Experts have theorized that there is a direct relationship between an individual’s amount of physical activity and the development of changes in the shoulder or hip. A team of UK researchers sought to test this theory by comparing MRI findings from rugby players and ballet dancers to healthy participants, sharing their findings in Clinical Radiology.
Athletes frequently complain of hip pain. In fact, hip arthroplasty rates are six times higher in retired elite rugby players compared to age-matched controls, and the prevalence of hip and groin injury in professional dancers is as high as 27%, the researchers noted. These findings, however, also occur in those without symptoms, with wide-ranging variation in the published literature.

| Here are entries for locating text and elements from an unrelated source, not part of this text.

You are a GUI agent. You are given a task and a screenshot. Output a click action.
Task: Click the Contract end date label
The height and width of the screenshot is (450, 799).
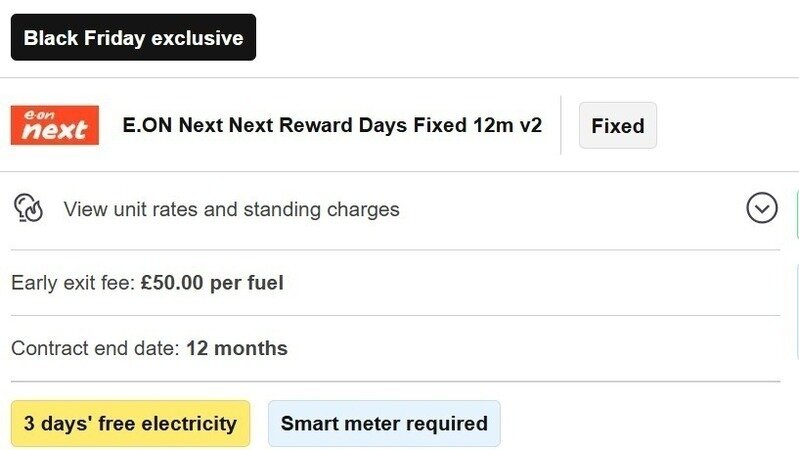coord(95,349)
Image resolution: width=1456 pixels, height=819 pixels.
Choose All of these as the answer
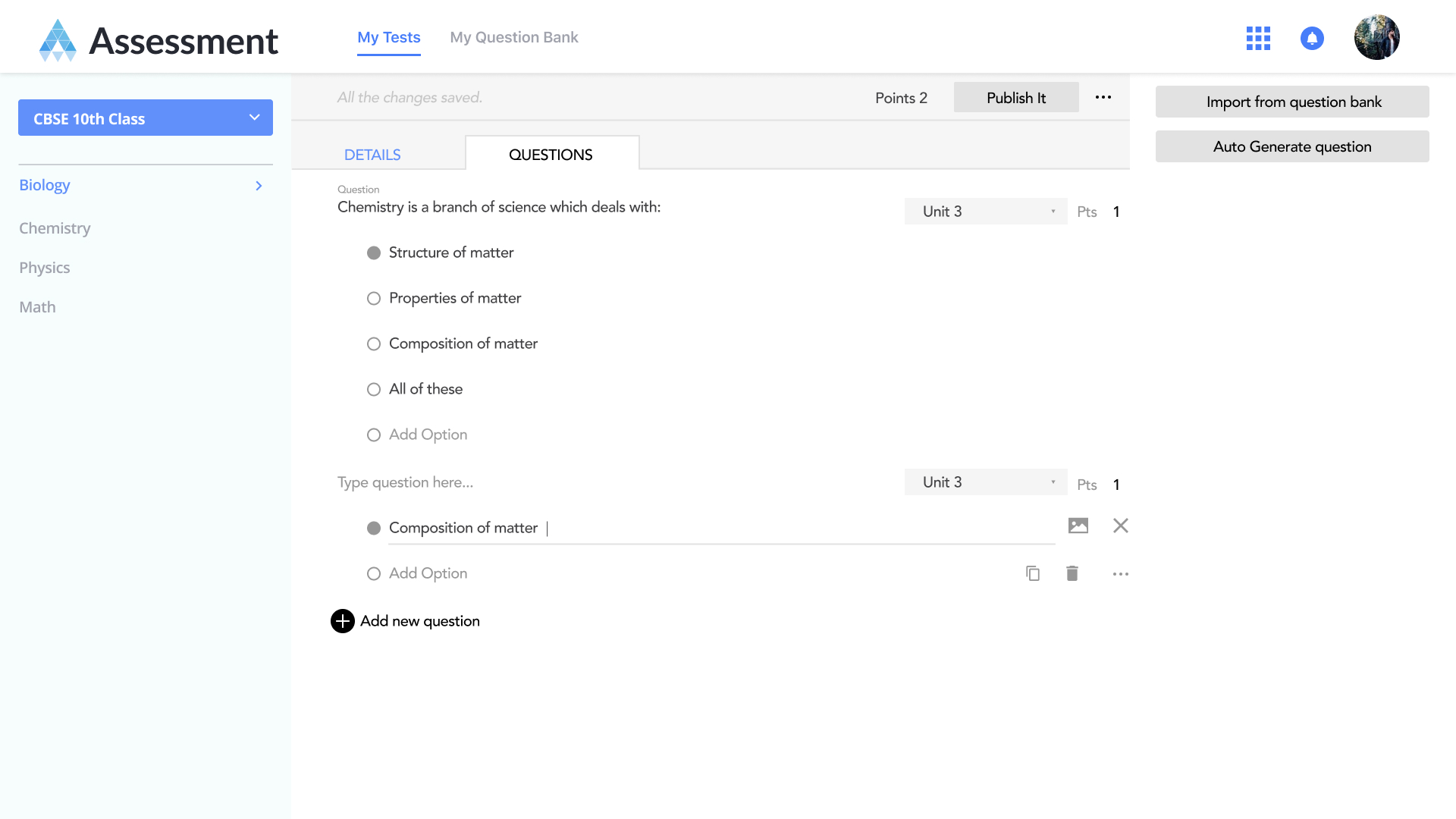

“The aim of this study was to identify differences in the prevalence of labral tears, articular cartilage lesions, and other MRI hip findings in matched asymptomatic male subjects undertaking contrasting types of athletic activity,” wrote T. Blankenstein, Chapel Allerton Hospital’s Musculoskeletal Center X-ray Department, and colleagues.
To do this, 11 pro rugby players, 10 professional ballet dancers and 10 controls performed an activity, completed a symptom questionnaire and underwent 3T MRI on their dominant hip.
After two musculoskeletal radiologists assessed each scan, the researchers reported a labral tear prevalence rate of 87% with “no significant difference” between the groups. Paralabral cysts were most prevalent in ballet dancers (50%) compared to controls (10%) and ruby players (0%). Ballet dancers had “significantly greater” superior capsular thickness (5.3 millimeters) compared to rugby players (3.8mm) and controls (3.8mm).
“Despite the assumed differences in the activity levels between the athletes and the control group, the rates of labral damage and acetabular cartilage loss were not significantly different, challenging the theory of a direct relationship between volume of physical activity and the development of labral changes,” the researchers wrote.
The increased superior hip joint capsule thickness in ballet dancers may be due to an “adaptive physiological response” to the wide range of motion many dancers experience, the authors noted, but would require further investigation to confirm.
“Further work should look to follow-up both athletes and non-athletes over extended time periods, including into retirement, in order to help to inform our understanding of the potential progressive nature of these findings and their clinical relevance,” the team concluded.